Items from a dataset:
-=-=-

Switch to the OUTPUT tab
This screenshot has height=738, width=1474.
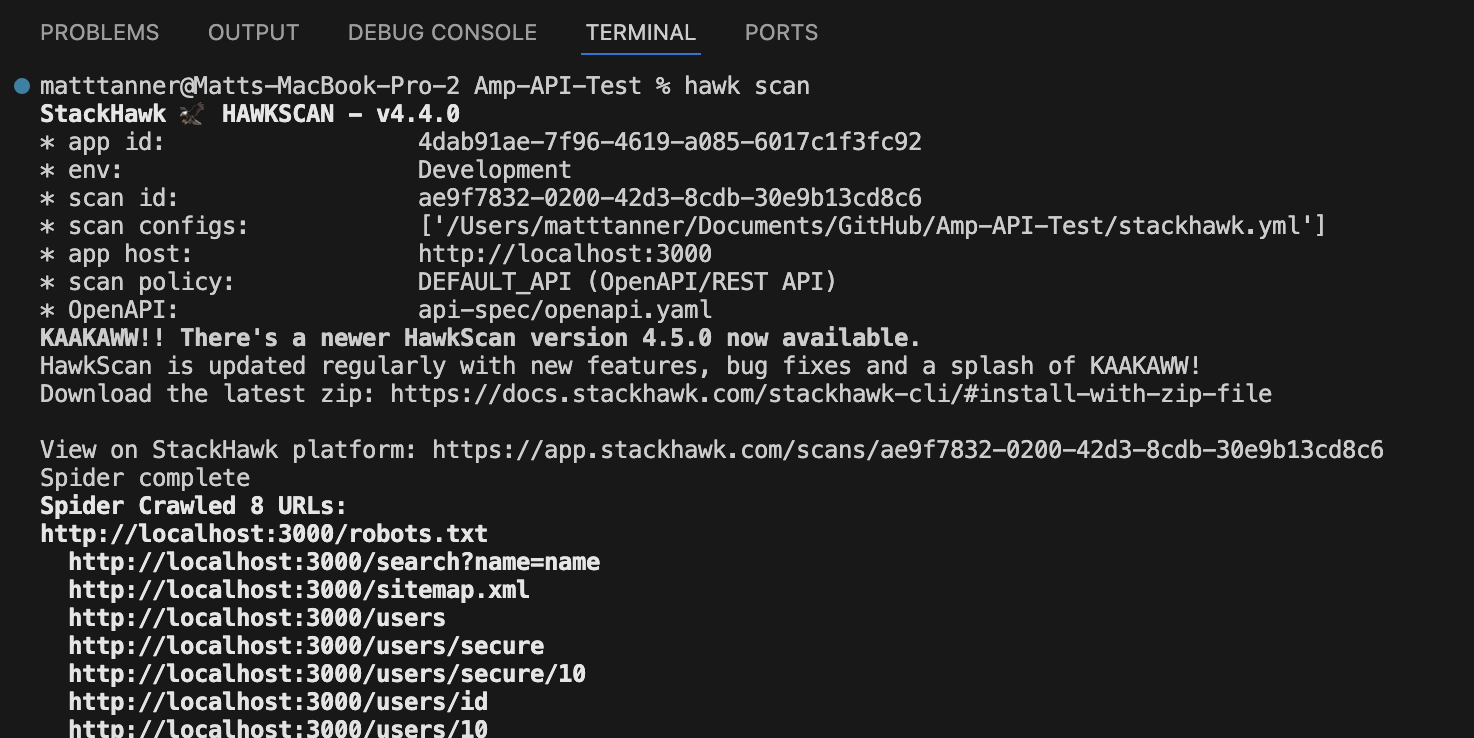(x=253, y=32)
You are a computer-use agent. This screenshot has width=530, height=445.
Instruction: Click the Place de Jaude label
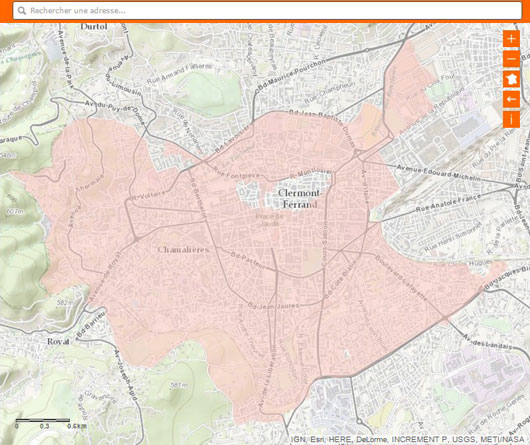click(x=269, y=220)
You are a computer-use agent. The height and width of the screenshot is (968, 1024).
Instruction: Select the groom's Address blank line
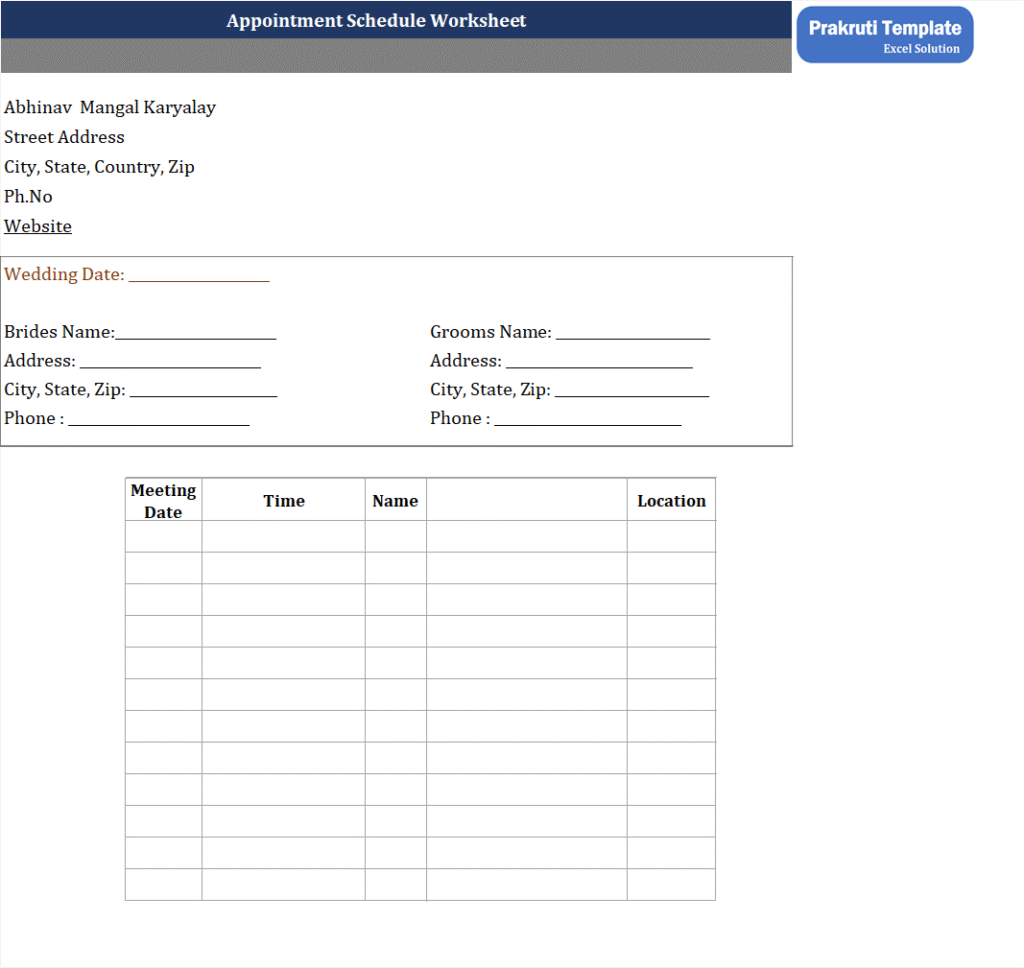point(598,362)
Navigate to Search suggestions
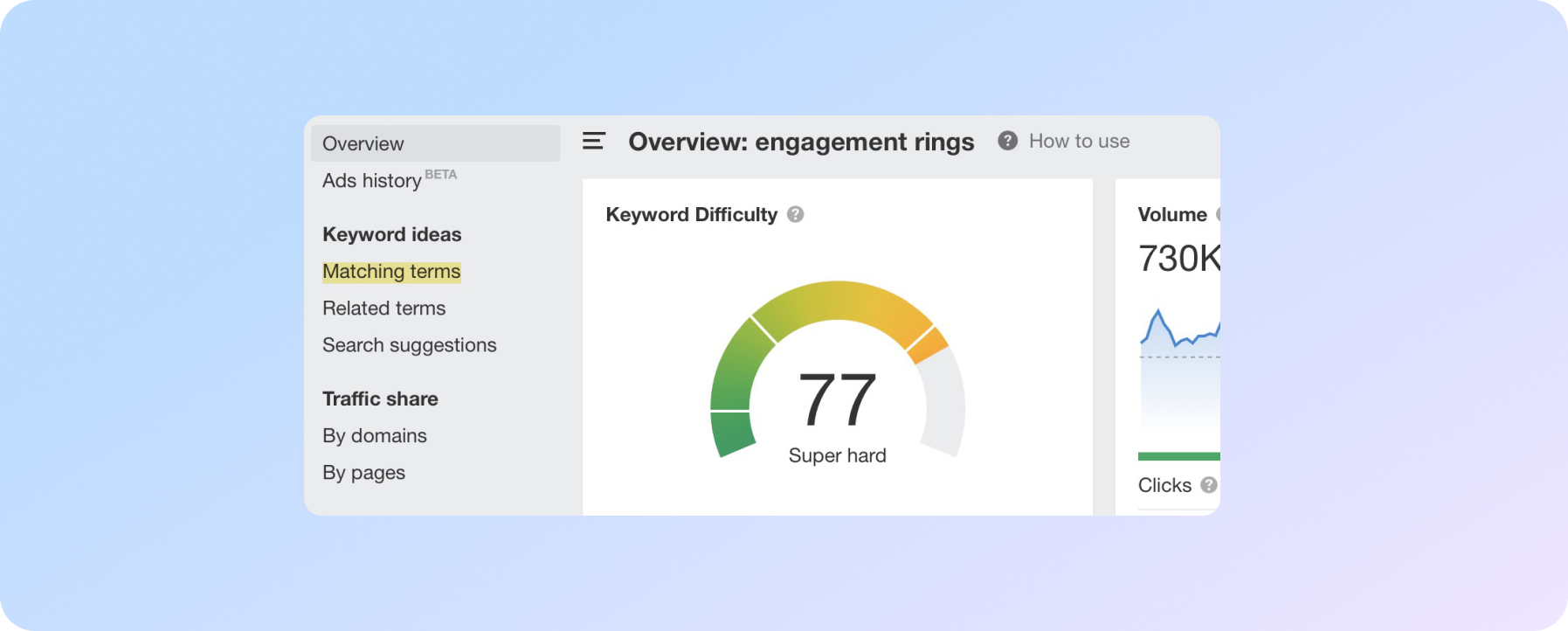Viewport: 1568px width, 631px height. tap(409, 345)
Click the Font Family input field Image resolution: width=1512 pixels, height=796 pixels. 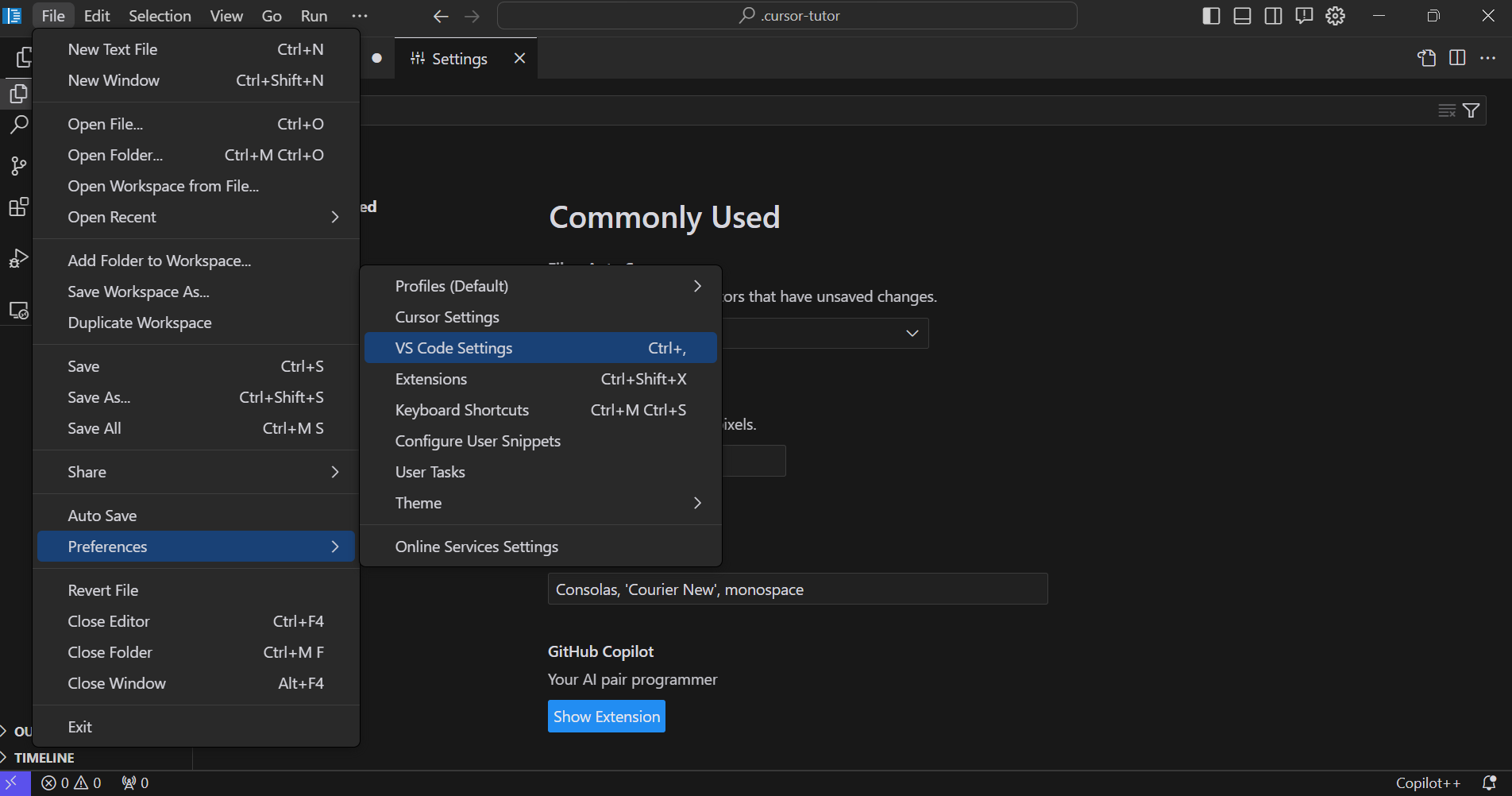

-=-=-

AIM OF THE EXERCISE —
Give again exactly the lines from the one holding "Instruction: Select the" to the final line of the records, both ends included; any pictures stay out.

TASK RESPONSE —
Instruction: Select the groom's Address blank line
point(598,362)
Navigate to Search suggestions
Viewport: 1568px width, 631px height. tap(409, 345)
Click the Font Family input field Image resolution: width=1512 pixels, height=796 pixels. 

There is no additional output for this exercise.